### [Written task]
Repeat the data below word for word, starting with the line that contains "OpenStreetMap magnifier logo" and going on through the line that contains "pyautogui.click(x=631, y=127)", and include both of those lines. Leave the pictures out of your answer.
>> begin Data shown
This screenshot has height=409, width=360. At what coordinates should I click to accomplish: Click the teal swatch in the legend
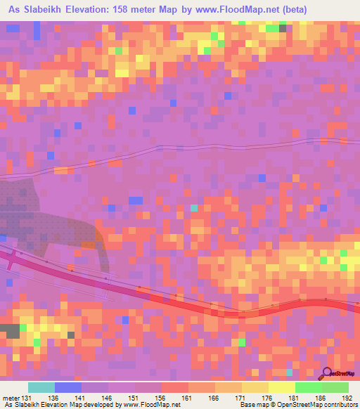point(41,387)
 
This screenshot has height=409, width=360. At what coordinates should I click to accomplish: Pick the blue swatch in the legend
point(68,387)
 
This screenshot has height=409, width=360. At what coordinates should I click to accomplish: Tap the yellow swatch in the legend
point(281,387)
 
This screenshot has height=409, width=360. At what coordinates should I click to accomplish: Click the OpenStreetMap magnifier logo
point(328,373)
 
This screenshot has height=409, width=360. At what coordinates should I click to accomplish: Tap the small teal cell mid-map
point(194,208)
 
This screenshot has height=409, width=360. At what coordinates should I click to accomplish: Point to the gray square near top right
point(283,28)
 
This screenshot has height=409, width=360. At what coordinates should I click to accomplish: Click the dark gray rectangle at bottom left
point(10,331)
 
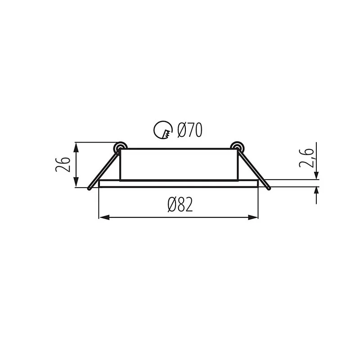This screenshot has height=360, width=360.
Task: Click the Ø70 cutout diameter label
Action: [189, 130]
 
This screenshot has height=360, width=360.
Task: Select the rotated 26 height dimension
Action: [63, 165]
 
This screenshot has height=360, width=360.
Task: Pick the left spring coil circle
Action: [120, 147]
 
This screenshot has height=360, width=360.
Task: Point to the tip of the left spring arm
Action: [90, 188]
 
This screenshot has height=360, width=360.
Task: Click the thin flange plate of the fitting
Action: [179, 184]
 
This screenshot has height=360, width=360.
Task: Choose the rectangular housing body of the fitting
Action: [179, 164]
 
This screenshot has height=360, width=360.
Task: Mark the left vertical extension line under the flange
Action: [99, 202]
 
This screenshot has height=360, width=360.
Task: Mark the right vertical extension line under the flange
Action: [259, 202]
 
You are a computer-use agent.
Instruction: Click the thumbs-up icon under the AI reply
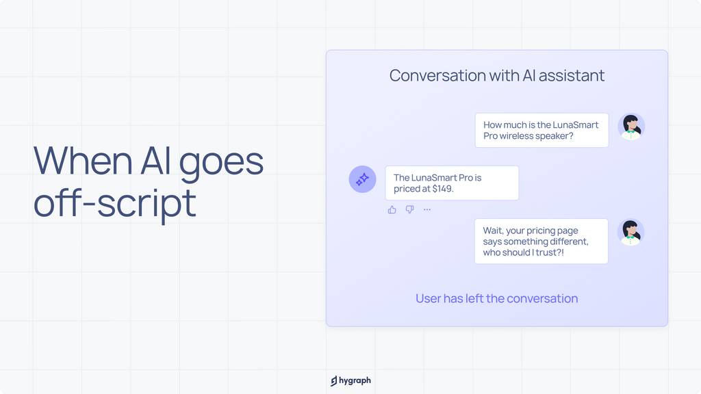pyautogui.click(x=392, y=209)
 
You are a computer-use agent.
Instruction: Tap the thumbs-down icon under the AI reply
pyautogui.click(x=409, y=209)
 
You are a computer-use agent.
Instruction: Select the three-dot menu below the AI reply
pyautogui.click(x=427, y=209)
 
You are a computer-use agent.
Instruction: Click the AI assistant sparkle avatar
pyautogui.click(x=363, y=179)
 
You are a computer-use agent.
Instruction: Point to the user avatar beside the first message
pyautogui.click(x=631, y=127)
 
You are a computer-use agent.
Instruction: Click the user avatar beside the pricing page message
pyautogui.click(x=630, y=232)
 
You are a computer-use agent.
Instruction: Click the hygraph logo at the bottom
pyautogui.click(x=351, y=380)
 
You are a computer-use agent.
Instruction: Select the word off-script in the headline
pyautogui.click(x=115, y=203)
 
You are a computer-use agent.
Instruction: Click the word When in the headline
pyautogui.click(x=83, y=160)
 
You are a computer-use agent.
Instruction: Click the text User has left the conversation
pyautogui.click(x=497, y=298)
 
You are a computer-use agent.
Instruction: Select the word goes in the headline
pyautogui.click(x=221, y=163)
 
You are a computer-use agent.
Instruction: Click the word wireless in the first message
pyautogui.click(x=515, y=136)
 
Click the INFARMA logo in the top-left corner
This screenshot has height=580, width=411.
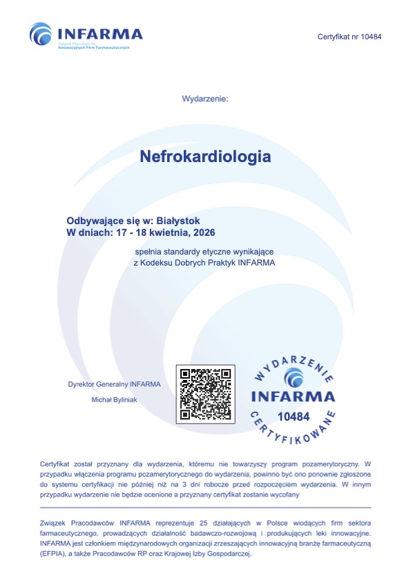click(86, 34)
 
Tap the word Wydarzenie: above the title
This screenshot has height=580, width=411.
click(204, 99)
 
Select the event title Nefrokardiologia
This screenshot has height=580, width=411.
click(205, 157)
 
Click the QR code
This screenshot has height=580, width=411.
click(205, 394)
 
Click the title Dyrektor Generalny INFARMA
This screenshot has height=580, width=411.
click(114, 383)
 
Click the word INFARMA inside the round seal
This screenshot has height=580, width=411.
click(292, 397)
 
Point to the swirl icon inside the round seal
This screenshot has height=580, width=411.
click(293, 377)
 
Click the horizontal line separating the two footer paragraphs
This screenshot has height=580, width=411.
click(205, 508)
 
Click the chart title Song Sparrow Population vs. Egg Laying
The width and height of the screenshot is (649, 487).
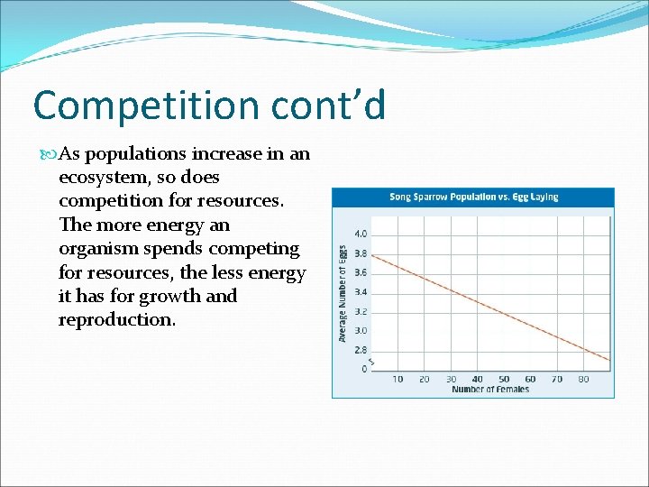[x=473, y=197]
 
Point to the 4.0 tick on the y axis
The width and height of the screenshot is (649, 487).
[x=359, y=234]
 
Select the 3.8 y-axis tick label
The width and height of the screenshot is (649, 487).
[x=359, y=253]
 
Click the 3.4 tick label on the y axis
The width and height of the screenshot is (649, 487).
[x=359, y=292]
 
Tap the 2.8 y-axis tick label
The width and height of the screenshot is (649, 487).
[x=359, y=350]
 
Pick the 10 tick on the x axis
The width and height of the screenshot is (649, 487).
[x=398, y=379]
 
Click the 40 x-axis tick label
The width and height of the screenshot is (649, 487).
[x=477, y=379]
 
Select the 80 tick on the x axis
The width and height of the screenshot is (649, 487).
[x=583, y=379]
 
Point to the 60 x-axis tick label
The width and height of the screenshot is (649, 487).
[x=530, y=379]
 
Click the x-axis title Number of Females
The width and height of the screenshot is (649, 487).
[x=490, y=390]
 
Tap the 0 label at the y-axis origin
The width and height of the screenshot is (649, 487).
[x=364, y=369]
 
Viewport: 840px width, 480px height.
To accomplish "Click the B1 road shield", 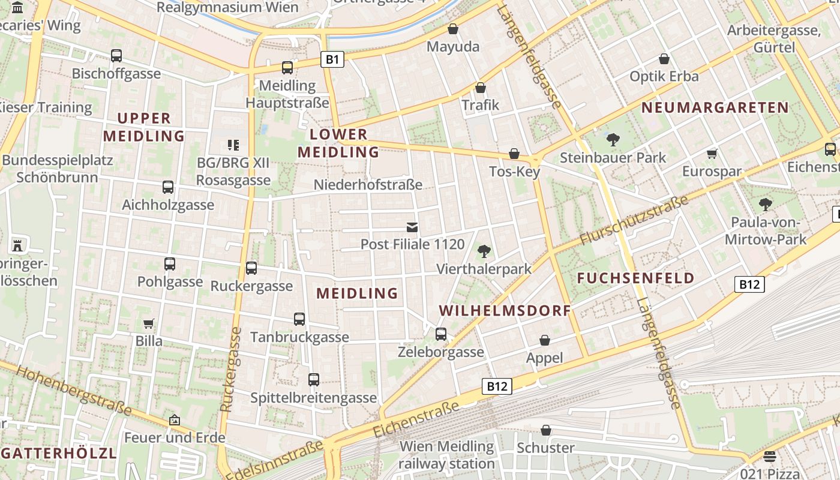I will point(332,59).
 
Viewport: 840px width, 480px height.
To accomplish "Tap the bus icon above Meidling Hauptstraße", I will point(287,67).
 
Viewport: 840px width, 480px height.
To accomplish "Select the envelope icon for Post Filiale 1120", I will point(412,227).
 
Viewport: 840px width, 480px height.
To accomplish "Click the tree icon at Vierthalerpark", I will point(484,251).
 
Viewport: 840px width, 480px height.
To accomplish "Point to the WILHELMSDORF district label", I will point(505,311).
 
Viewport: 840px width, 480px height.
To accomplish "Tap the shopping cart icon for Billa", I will point(148,324).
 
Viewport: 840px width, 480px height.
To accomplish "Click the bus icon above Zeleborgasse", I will point(441,334).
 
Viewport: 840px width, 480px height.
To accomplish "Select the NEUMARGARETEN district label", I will point(715,108).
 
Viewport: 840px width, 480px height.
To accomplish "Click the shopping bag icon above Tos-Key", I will point(514,154).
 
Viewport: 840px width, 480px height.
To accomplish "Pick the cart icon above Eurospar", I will point(712,154).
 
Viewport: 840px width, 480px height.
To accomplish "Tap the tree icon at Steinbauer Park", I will point(613,140).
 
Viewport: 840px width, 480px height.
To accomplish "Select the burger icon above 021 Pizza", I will point(770,457).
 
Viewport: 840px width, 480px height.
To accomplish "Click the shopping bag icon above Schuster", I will point(545,430).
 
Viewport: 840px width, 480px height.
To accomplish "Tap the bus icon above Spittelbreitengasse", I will point(313,379).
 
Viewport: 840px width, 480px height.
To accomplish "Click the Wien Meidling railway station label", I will point(446,455).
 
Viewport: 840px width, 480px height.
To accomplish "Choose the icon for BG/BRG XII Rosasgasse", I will point(233,145).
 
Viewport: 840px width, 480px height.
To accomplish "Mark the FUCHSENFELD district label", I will point(635,278).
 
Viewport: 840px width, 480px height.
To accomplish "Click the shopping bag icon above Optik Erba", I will point(664,59).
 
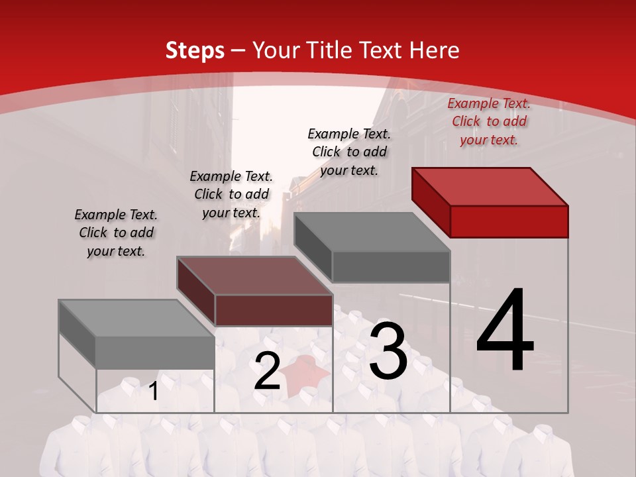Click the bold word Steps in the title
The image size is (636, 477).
195,51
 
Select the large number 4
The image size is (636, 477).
505,331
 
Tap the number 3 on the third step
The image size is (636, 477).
388,352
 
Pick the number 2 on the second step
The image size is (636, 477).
267,372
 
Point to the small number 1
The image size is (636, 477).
154,391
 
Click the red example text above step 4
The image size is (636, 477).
489,122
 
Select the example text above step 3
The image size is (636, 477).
349,152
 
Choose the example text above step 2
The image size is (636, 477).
231,194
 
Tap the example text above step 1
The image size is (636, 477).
116,233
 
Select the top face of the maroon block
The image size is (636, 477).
254,276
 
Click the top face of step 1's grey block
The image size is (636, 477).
136,318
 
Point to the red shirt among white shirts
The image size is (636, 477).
307,375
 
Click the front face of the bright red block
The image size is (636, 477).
509,221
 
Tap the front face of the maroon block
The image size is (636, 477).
274,310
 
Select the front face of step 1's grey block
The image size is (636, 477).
155,352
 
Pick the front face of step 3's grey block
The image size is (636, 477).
391,266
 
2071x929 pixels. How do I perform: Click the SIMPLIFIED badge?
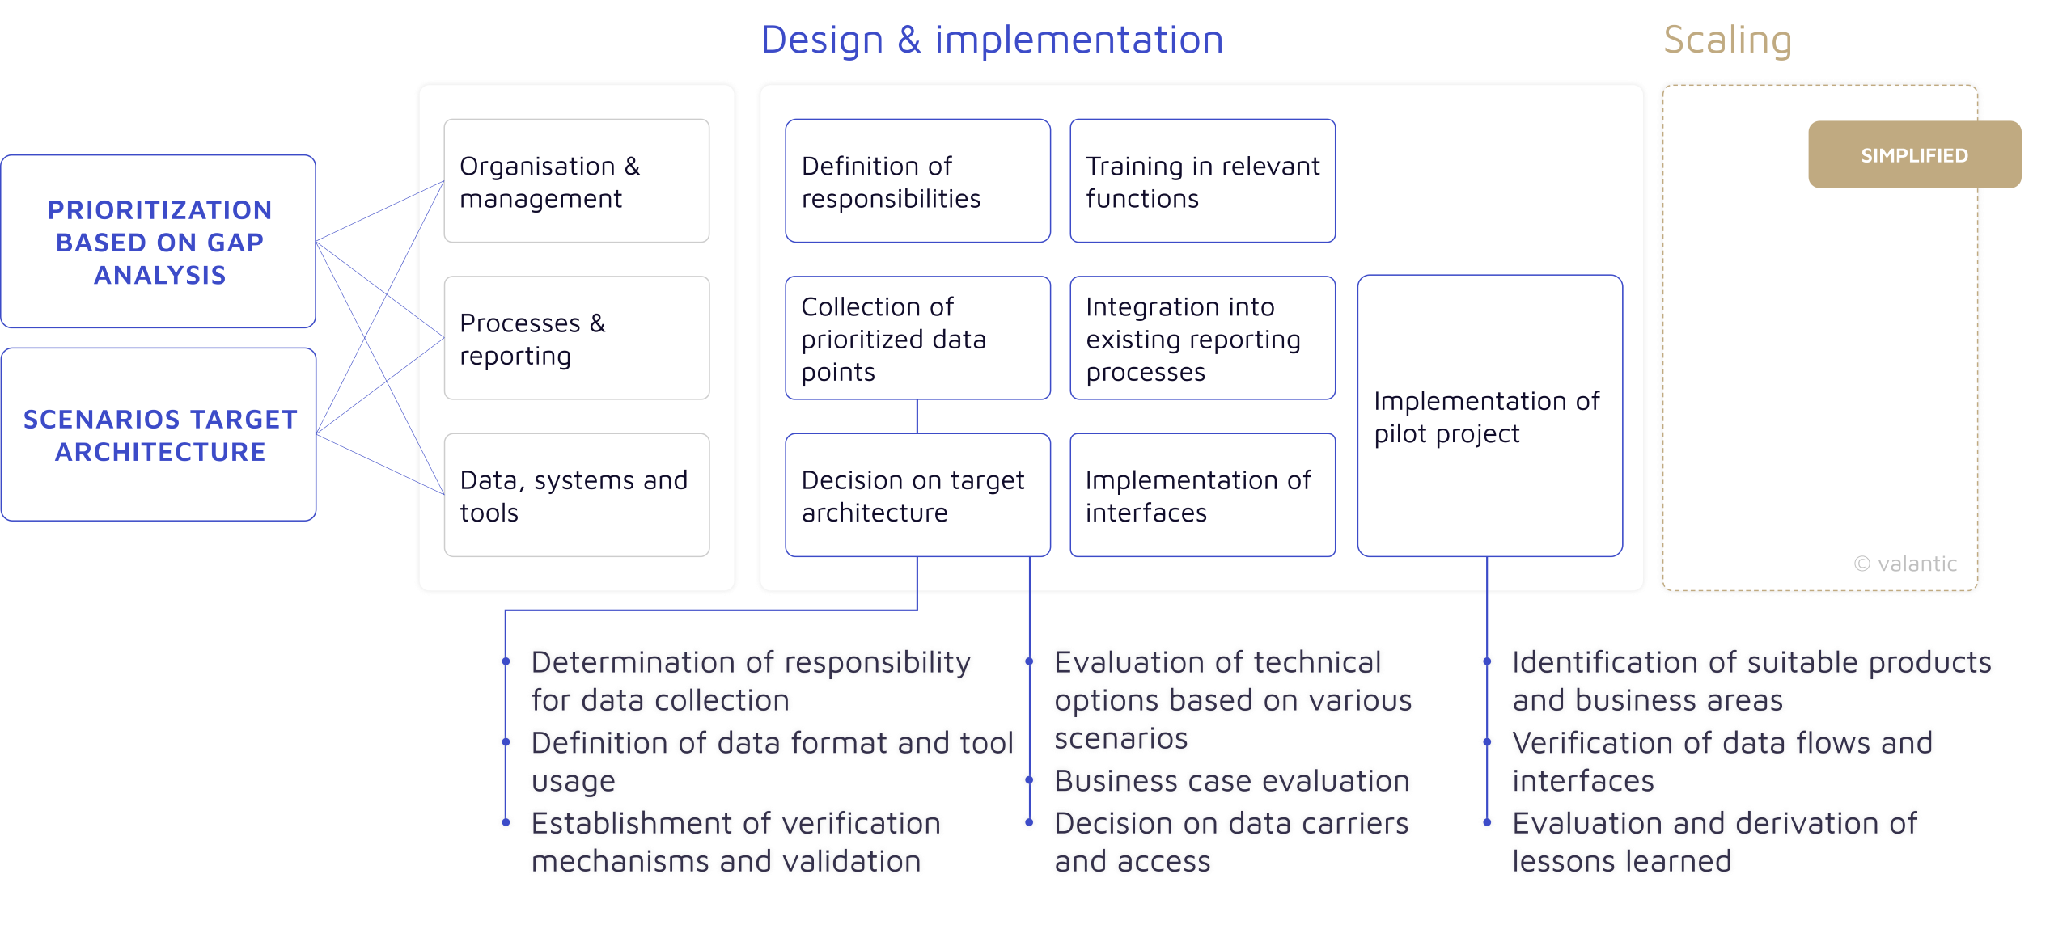click(x=1914, y=154)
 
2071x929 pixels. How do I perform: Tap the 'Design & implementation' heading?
click(x=992, y=40)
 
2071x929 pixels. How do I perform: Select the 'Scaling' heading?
click(x=1727, y=40)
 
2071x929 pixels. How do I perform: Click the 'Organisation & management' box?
click(x=576, y=181)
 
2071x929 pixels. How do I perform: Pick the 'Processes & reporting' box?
click(x=576, y=338)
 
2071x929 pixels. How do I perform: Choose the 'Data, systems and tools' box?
click(x=576, y=495)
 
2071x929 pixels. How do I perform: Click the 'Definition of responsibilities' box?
click(x=917, y=181)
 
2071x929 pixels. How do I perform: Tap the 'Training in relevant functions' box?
click(x=1202, y=181)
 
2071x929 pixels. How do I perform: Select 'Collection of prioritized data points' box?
click(x=917, y=338)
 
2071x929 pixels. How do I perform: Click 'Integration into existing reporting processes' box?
click(x=1202, y=338)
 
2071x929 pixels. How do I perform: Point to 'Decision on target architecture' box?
click(x=917, y=495)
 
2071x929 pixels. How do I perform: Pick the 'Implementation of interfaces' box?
click(x=1202, y=495)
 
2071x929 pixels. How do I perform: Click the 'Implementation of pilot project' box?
click(x=1489, y=416)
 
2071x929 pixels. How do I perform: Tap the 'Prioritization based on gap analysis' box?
click(x=159, y=242)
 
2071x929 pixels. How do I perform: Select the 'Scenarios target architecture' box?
click(x=159, y=434)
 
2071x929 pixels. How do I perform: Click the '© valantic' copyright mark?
click(x=1905, y=564)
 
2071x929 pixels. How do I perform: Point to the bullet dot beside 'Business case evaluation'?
click(x=1029, y=779)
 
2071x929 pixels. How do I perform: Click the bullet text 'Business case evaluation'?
click(x=1232, y=781)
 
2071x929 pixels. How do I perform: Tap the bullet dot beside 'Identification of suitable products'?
click(x=1487, y=661)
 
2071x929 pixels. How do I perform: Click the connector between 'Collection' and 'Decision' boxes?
click(x=917, y=416)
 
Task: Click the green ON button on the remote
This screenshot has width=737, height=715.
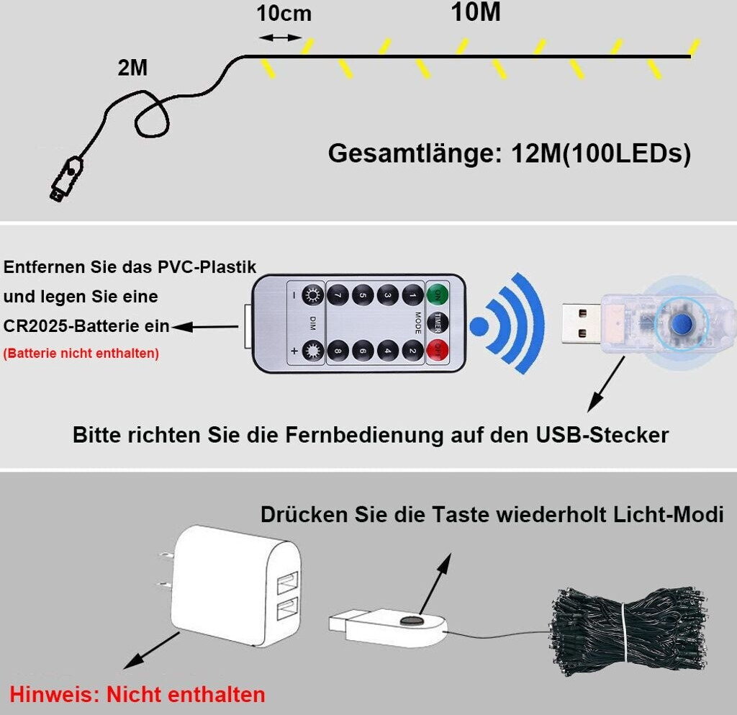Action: tap(435, 294)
>> end Data shown
### [Answer to the task]
This screenshot has height=409, width=360. At what coordinates should I click to accomplish: Click the OpenStreetMap magnifier logo
point(328,373)
 
This screenshot has height=409, width=360. At what coordinates should I click to accomplish: Tap the small teal cell mid-map
point(194,208)
 
This screenshot has height=409, width=360. At what coordinates should I click to accomplish: Point to the gray square near top right
point(283,28)
 
This screenshot has height=409, width=360. At what coordinates should I click to accomplish: Click the dark gray rectangle at bottom left
point(10,331)
 
This screenshot has height=360, width=360.
Task: Click the Ø70 cutout diameter label
Action: [189, 130]
 
This screenshot has height=360, width=360.
Task: Select the rotated 26 height dimension
Action: [63, 165]
 
This screenshot has height=360, width=360.
Task: Pick the left spring coil circle
Action: [120, 147]
 
This screenshot has height=360, width=360.
Task: Point to the tip of the left spring arm
Action: [90, 188]
 
This screenshot has height=360, width=360.
Task: Click the thin flange plate of the fitting
Action: [179, 184]
 
This screenshot has height=360, width=360.
Task: Choose the rectangular housing body of the fitting
Action: [179, 164]
 
This screenshot has height=360, width=360.
Task: Mark the left vertical extension line under the flange
Action: [99, 202]
 
This screenshot has height=360, width=360.
Task: Mark the right vertical extension line under the flange
Action: [259, 202]
 
You are a computer-use agent.
Instruction: Click the thumbs-up icon under the AI reply
pyautogui.click(x=392, y=209)
 
You are a computer-use agent.
Instruction: Tap the thumbs-down icon under the AI reply
pyautogui.click(x=409, y=209)
 
You are a computer-use agent.
Instruction: Select the three-dot menu below the AI reply
pyautogui.click(x=427, y=209)
 
You are a computer-use agent.
Instruction: Click the AI assistant sparkle avatar
pyautogui.click(x=363, y=179)
 
You are a computer-use agent.
Instruction: Point to the user avatar beside the first message
pyautogui.click(x=631, y=127)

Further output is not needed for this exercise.